KREŞLERE MÜDAHALE PLANI
“Son olarak yazı ulaştı belediyelerimize. Milli Eğitim Bakanlığı, İçişleri Bakanlığı ile Çevre, Şehircilik ve İklim Değişikliği Bakanlığına yazmış. Onlar valiliklere, valilikler, belediyelerimize. ‘Bu iş Milli Eğitimin işi. Bu kreşleri kapatın. Başkasının açılmasına izin vermeyin. Açık olanları da kapatın.’ Bunu bir eğitim faaliyeti olarak görüp, ‘Eğitim; Milli Eğitimin işi’ diyor. Eğitim faaliyetini bir imza atıp işbirliği protokolü diye cemaatlere, tarikatlara taşere ediyorlar. Biz buna itiraz ettiğimizde, ‘Aramızda protokol var. Denetleyeceğiz’ diyorlar. Bu kreşlerde hepsi çocuk gelişimi uzmanı olan ya da atanmamış öğretmenler çalışıyor. Çocuk psikolojisini bilen, eğitimini almış olan kişiler çalışıyor. Gelmişler, diyorlar ki ‘Bu kreşleri kapatın.’ Bakın buralar eğitim yeri değil. Buralar kreş. Çocuk bakım evi. Velev ki eğitim yeri olsun. Denetleyeceksen gel kapımız açık denetle. Hijyeniyle, malzeme kalitesiyle, öğretmenin tutumuyla, her şeyi ile ortada. Hatta ‘Yahu burada eğitim verilmiyor, ben burada eğitim de vereceğim, çocukların yaşına uygun’ diyorsan, biz sağladık buradaki şartları. Atanmayan öğretmenlerden 653 kreş için şimdi, 10’ar tane öğretmen, 6 bin 500 öğretmen daha ata pazartesi günü. Yolla bizim kreşlere. Yer bizden olsun, öğretmen senden olsun. Yemek bizden olsun, öğretmenin maaşı senden olsun. Süt bizden olsun, yapalım bu işbirliği protokolünü. Yok. Derdi o değil ki. Derdi o olsa kendi açar kreş. Koskoca devlet. Bugüne kadar yol yapmış. Köprü yapmış övünüyor. Otobanla övünüyor. Her şeyin en büyüğü ile övünüyor. Bir tane kreş, bir tane öğrenci yurdu açmamış. Neden açmıyor? Kafadaki hat belli. Şöyle bakıyor meseleye. Kadın zaten beş tane çocuk yapacak ona uyarsa. Üç, olabilirse beş diyor. Bunun hamileliği var. Hamilelikten sonraki altı ayı var. Hangi ara çalışacak diye bakıyor. Otursun evinde, çocuğuna baksın diye bakıyor. Kadının yerinin ev olduğunu, titrinin sadece annelik olduğunu düşünüyor. Onun bir akademisyen, bir mühendis, bir işçi, bir esnaf olmasına ilişkin talebinin karşısında onun bu işi kolaylaştırmaya ilişkin atacak bir adımı yok.”
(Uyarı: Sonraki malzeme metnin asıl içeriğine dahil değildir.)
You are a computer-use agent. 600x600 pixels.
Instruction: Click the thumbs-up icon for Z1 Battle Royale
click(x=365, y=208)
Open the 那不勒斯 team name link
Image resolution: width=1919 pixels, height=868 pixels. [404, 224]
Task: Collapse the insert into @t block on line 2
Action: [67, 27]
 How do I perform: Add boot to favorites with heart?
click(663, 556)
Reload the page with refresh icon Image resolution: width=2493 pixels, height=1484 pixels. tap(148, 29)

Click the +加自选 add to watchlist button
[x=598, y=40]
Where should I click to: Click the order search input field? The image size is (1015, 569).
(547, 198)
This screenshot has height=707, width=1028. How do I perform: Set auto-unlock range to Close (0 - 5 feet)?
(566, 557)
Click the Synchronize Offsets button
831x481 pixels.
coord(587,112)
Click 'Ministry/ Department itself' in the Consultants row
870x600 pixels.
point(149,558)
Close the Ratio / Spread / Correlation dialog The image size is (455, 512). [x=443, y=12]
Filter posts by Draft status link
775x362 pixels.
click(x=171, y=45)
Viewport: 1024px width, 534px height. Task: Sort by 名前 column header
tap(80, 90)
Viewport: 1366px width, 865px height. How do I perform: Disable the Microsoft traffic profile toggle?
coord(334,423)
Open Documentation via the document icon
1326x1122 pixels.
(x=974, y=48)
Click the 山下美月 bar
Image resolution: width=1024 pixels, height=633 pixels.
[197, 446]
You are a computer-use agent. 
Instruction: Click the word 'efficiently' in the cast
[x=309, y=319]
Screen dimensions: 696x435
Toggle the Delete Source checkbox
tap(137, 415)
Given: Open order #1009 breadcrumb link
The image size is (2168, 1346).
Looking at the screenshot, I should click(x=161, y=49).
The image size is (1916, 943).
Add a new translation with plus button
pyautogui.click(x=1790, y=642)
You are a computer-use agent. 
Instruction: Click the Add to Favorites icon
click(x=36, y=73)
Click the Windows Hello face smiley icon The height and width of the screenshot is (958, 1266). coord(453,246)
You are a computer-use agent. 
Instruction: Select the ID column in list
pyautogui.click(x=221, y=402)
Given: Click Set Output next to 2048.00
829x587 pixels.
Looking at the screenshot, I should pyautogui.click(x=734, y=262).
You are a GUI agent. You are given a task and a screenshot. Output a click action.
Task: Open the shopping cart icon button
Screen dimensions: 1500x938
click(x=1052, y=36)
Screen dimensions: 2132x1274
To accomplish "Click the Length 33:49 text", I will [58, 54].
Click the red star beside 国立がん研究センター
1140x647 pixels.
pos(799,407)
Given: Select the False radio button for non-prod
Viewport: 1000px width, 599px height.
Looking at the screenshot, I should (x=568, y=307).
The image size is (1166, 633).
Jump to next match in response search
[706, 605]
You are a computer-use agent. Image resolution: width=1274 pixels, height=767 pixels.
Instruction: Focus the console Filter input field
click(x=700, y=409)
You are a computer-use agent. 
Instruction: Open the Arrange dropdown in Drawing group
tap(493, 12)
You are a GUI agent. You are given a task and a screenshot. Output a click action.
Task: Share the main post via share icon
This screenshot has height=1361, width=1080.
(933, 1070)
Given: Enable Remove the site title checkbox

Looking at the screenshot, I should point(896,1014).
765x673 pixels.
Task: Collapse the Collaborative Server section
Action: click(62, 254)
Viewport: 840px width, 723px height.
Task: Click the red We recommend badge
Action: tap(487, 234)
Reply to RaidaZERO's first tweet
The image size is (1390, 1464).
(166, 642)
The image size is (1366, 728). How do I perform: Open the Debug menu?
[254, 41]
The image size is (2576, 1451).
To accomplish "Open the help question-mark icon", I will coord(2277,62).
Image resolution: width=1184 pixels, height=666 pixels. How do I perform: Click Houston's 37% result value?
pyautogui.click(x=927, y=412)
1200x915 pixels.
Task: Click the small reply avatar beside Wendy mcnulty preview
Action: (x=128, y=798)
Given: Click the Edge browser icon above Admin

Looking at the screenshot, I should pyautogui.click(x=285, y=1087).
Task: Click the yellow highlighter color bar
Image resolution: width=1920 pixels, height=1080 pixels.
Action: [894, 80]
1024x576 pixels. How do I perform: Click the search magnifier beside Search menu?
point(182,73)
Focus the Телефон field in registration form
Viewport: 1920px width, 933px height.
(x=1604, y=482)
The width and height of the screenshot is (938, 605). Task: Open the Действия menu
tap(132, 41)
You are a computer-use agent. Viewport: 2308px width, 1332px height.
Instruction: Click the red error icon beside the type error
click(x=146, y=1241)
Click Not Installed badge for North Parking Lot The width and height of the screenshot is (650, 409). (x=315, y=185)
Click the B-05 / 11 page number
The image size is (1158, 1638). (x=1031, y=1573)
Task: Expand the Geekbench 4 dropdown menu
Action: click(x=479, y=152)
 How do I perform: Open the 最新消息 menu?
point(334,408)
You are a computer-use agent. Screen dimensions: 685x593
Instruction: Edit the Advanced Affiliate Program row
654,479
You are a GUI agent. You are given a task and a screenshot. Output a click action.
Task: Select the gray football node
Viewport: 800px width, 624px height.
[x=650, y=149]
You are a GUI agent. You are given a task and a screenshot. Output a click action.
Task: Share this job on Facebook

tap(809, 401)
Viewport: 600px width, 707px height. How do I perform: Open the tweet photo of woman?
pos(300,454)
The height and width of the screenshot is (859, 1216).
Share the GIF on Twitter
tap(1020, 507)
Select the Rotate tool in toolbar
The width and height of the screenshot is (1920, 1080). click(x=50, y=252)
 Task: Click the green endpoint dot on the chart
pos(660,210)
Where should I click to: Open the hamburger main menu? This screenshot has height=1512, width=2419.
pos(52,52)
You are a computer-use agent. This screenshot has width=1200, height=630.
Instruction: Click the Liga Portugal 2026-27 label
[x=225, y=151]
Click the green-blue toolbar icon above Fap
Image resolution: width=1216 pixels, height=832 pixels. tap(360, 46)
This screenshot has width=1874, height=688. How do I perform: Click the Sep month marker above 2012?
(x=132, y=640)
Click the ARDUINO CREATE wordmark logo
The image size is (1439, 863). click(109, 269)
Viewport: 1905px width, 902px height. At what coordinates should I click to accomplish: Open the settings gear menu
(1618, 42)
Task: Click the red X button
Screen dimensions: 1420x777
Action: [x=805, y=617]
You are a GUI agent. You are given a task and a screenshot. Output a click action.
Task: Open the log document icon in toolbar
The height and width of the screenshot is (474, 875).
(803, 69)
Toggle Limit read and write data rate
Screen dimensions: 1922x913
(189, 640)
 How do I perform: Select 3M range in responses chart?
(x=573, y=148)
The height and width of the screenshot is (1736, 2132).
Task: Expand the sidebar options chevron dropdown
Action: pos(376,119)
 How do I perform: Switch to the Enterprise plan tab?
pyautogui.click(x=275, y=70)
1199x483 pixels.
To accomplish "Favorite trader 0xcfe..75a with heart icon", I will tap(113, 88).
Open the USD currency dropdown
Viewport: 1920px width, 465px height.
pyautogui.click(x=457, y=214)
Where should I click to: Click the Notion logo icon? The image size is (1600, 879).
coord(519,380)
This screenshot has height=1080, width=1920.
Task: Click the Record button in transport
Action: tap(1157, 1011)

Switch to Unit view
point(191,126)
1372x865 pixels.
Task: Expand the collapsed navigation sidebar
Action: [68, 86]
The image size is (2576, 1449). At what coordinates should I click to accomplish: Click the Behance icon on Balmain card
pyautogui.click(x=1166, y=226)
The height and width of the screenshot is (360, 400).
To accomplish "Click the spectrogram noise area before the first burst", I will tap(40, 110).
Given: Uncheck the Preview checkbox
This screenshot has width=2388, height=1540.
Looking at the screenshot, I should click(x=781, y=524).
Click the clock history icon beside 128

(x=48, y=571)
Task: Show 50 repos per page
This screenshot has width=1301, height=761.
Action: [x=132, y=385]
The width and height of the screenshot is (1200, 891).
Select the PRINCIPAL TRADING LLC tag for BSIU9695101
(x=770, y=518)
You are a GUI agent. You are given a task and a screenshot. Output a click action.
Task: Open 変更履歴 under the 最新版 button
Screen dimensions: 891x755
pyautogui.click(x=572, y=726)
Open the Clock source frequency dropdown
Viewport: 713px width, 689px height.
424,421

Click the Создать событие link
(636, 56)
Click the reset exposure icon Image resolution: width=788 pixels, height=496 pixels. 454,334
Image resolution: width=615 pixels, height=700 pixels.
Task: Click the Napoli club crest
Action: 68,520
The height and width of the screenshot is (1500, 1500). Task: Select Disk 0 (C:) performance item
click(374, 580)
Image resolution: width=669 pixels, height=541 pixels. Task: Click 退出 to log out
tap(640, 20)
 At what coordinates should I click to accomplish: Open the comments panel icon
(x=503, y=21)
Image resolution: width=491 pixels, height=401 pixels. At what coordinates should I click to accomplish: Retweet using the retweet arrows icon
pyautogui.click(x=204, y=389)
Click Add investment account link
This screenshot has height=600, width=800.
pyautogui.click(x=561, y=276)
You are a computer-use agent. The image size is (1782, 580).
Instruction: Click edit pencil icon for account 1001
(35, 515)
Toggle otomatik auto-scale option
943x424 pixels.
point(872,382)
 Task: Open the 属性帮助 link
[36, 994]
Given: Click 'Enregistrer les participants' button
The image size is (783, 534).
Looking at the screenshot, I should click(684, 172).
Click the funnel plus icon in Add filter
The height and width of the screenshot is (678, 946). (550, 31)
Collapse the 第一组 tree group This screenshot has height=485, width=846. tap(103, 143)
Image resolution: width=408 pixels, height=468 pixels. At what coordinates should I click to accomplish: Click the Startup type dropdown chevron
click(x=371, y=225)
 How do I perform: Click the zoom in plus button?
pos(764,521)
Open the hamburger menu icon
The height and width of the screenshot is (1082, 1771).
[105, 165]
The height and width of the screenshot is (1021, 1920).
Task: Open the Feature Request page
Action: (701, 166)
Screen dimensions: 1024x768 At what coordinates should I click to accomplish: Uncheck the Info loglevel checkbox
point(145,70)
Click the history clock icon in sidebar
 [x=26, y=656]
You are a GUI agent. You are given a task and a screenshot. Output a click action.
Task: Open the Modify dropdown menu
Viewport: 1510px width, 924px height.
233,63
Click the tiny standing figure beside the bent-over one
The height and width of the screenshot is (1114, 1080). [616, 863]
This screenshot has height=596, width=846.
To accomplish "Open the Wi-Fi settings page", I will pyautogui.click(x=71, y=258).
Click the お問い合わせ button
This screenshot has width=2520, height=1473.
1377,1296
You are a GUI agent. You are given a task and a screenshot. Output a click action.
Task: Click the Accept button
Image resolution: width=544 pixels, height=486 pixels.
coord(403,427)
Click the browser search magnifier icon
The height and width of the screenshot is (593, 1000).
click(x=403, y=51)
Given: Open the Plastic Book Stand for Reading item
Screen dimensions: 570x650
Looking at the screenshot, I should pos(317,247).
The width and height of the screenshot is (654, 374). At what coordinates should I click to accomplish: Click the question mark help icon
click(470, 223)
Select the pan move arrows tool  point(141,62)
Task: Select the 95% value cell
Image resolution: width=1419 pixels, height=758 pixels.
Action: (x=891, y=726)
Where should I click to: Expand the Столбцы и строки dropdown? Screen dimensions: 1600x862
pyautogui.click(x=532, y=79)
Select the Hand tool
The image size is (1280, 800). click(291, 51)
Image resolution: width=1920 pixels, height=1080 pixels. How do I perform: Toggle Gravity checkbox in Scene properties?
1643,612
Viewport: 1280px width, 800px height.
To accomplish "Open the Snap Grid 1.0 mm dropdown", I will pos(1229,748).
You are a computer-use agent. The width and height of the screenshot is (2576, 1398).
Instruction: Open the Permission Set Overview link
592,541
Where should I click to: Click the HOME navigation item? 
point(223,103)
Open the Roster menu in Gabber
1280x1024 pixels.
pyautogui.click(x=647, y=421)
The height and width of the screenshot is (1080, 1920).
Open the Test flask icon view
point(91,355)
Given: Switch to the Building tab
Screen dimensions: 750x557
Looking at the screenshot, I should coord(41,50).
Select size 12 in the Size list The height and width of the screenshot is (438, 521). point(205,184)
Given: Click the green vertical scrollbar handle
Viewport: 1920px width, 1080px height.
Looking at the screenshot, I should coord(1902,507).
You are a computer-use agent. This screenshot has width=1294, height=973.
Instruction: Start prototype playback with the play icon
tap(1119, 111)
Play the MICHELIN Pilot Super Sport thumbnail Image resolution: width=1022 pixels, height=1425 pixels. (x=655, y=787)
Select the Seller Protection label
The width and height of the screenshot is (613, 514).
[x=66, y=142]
“ENGEL OLMAK HAKSIZLIKTIR”
“Öğrenci yurdunda da öyle. ‘Niye yurt yapayım’ diyor. ‘Yurt yapmak benim işim değil. Cemaatler yapsınlar. Sokakta kalanları kapsınlar. Becerebiliyorlarsa zihinlerini yıkasınlar. Bizim istediğimiz gibi bir nesil yaratsınlar’ diyor. O yüzden mesele tam olarak da bu hizmete engel olma noktasına gidiyor. Sebebi ne? Sebebi şu, sebebi yapılan bütün anketlerde, hatta şöyle bir çalışma var. İstanbul’da 2019’daki yerel seçimde iki seçimde de AK Parti’ye oy vermiş. 5 yıl sonra CHP’ye oy vermiş seçmene soruluyor. Düşünün o hak yenen seçimde de 806 bin fark attığımız için seçimde de AK Parti’ye oy vermiş kadın seçmene soruluyor. Niye bu sefer Ekrem İmamoğlu? Birinci cevap anne kart uygulaması. ‘Bize anne kart yolladı.’ İkinci cevap kreş uygulaması. Üçüncü cevap okul öğrencilerine okul kiti yollanması. Yani bu kadına, AKP’li seçmene Ekrem İmamoğlu ve ekibi bu gerçek bir soruna candan bir çözüm ürettikleri ve dokundukları için artık orada seçmenin davranışı değişmiş. Bunu gördüler ve acilen harekete geçtiler. Böyle bir siyaset olabilir mi Sayın Erdoğan? Böyle bir siyaset olabilir mi? Çocuğun okulda içeceği çorbaya izin vermeyerek, ona verdiğimiz kırtasiye kitine mani olmaya çalışarak, kadının, yoksul kadının çocuğuna bakacak kreşi yapıp, onun maaşlı bir işte çalışmasını sağlayarak bizim elde ettiğimiz siyasi başarı ile yarışacaksan, bunları sen de yapacaksın. Senin belediyelerin de yapacak. Öyle yarışacaksın. Bunlara engel olmak haksızlıktır. Vicdansızlıktır. Bunlara engel olunması seçim kazandırmaz esas siyasi felaketin büyüğünü yaşayacağınızı ve buna çok yakında olduğunuzu gösterir.”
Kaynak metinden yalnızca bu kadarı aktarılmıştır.